Tips to survive summer BBQ season

When the weather is fab and the days are long, the thing to do is this: fire up the grill, round up your family and friends, and feast. Everybody loves a barbecue. But if you're trying to watch your weight, big food spreads may actually induce stress-and that's a problem. Fortunately, we've got fixes.

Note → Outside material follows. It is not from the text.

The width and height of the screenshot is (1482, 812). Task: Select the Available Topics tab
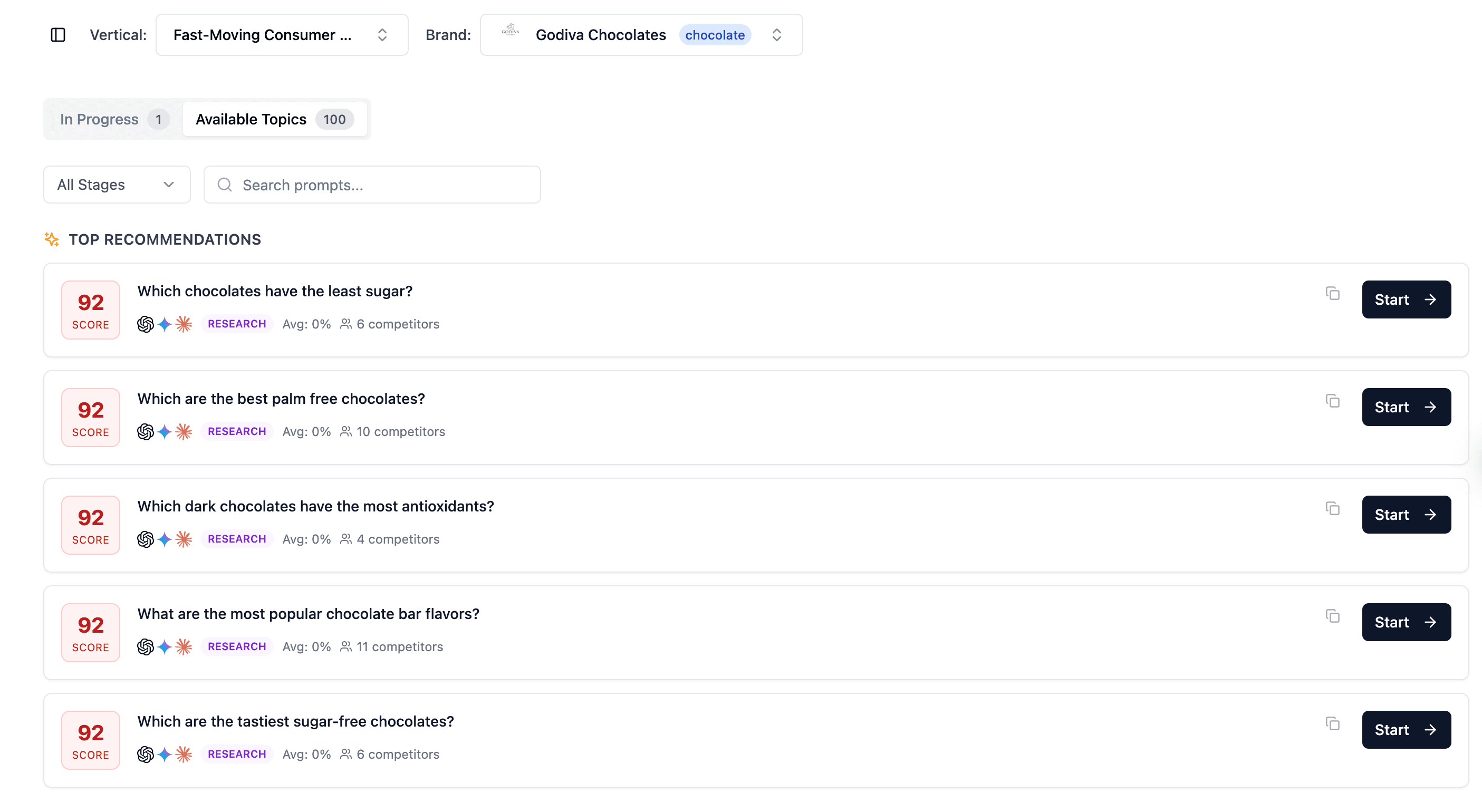tap(274, 119)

Fix #1: Pay attention to portions. Use these 3 memorable points of reference:

  • A tennis ball or baseball = about 1 cup (or use your clenched fist as a rough estimate). This measure is useful for scoopable sides (think: potato, pasta and bean salads). If you're trying to keep a cap on calories, aim for 1 cup total of these starchy side dishes.
  • Your cell phone (provided you've upgraded since 1999) = about 3 ounces meat. (The other oft-cited reference for 3 ounces of meat is a deck of cards.) This measure comes is useful for steak, chicken and fish.
  • Your thumb = about 1 tablespoon. This measure comes in handy when you're trying to estimate dressing or a spread. Most full-fat salad dressings have 50 to 100 calories per tablespoon (creamy ones fall toward the higher end); mayo (at 100 calories per tablespoon) is another one to watch. Choose reduced-fat varieties, which usually have half the calories, whenever you can.

Fix #2: Fill up on vegetables first.

  • Eat loads of green salad-with a couple of tablespoons of dressing, preferably one that's lower in fat.
  • Crunch on the crudités-and go easy on dips-instead of chips.
  • Bring your own healthy dip to the party so you know you'll have something good to snack on.
    Always a crowd-pleaser:

    Black Bean Dip

    This lively dip can be made in minutes. Serve with baked tortilla chips.

    1 19-ounce or 15-ounce can black beans, rinsed
    1/2 cup prepared salsa, hot or mild
    2 tablespoons fresh lime juice
    2 tablespoons chopped fresh cilantro
    1/4 teaspoon ground cumin
    Salt & freshly ground pepper to taste

    Combine black beans, salsa, lime juice, cilantro and cumin in a food processor. Process until smooth. Season with salt and pepper.

Fix #3: "Prioritize" your favorite food-like this.

  • If you're dying for a big cheeseburger, get in line at the grill. Stick with a green salad or grilled vegetables and fruit as sides.
  • Not so big on buns? Go for grilled chicken, fish or tofu on top of greens and spend that starch serving on a scoop of the creamy potato salad you truly love.
  • Have a piece of lean protein (chicken, fish), grilled vegetables and a healthy side (1/2 cup or so of baked beans or a bean salad) so you can indulge in dessert.

Fix #4: When you're finished, go play.

  • Start tossing a ball with the kids.
  • Rally the adults to play horseshoes or some other outdoor game. No need to jump around like a kangaroo to "burn off" dinner; the point is to pull yourself away from the chips and salsa.